▶ **Saved data entries**:
◆ ◆ ◆ ◆ ◆ ◆ ◆
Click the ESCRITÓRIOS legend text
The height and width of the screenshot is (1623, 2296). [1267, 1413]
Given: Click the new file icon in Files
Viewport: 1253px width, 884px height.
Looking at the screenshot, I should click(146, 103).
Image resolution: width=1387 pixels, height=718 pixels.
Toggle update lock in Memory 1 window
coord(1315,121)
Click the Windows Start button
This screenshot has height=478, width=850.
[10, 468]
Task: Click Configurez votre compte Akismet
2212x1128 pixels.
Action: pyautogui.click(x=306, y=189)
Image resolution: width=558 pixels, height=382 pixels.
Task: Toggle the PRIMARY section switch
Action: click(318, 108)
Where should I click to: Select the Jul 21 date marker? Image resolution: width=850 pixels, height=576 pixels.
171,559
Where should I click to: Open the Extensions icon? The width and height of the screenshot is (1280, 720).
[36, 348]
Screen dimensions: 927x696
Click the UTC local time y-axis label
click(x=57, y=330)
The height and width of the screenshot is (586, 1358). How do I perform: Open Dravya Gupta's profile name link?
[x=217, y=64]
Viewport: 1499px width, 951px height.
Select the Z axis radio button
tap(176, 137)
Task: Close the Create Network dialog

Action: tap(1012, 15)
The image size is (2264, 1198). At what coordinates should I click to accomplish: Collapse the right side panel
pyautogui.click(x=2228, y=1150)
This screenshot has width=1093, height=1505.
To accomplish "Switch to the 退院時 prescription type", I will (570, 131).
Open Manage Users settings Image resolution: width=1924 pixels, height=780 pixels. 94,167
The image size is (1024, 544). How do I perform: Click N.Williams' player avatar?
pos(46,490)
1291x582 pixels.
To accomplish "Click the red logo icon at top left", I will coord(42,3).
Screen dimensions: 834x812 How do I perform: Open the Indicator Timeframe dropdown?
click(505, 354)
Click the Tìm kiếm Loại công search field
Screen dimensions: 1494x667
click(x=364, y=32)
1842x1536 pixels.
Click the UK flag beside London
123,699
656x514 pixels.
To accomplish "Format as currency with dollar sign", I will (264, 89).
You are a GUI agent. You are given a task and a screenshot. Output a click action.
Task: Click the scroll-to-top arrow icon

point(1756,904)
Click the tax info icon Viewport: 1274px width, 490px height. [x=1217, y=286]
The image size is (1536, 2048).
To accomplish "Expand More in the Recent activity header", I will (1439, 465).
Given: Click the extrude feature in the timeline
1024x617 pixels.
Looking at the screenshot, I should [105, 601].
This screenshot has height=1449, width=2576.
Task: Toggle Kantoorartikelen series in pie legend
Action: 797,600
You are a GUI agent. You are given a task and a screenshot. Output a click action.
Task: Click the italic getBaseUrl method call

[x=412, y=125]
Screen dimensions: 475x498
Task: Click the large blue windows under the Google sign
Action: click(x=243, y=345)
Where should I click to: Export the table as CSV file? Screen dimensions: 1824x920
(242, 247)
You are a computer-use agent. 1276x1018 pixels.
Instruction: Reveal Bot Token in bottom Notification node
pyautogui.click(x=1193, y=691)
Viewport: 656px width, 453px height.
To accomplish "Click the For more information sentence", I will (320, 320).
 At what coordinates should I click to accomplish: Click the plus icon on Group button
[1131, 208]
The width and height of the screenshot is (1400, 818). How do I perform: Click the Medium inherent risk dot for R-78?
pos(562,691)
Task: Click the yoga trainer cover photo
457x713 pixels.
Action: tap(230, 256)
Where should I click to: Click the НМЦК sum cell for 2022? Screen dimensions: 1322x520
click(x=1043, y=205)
◆ ◆ ◆ ◆ ◆ ◆ ◆
All lines above from the one containing "1291x582 pixels." to the one containing "Given: Click the extrude" must be repeated exactly, both lines included, and no others.

1291x582 pixels.
To accomplish "Click the red logo icon at top left", I will coord(42,3).
Screen dimensions: 834x812 How do I perform: Open the Indicator Timeframe dropdown?
click(505, 354)
Click the Tìm kiếm Loại công search field
Screen dimensions: 1494x667
click(x=364, y=32)
1842x1536 pixels.
Click the UK flag beside London
123,699
656x514 pixels.
To accomplish "Format as currency with dollar sign", I will (264, 89).
You are a GUI agent. You are given a task and a screenshot. Output a click action.
Task: Click the scroll-to-top arrow icon

point(1756,904)
Click the tax info icon Viewport: 1274px width, 490px height. [x=1217, y=286]
The image size is (1536, 2048).
To accomplish "Expand More in the Recent activity header", I will (1439, 465).
Given: Click the extrude feature in the timeline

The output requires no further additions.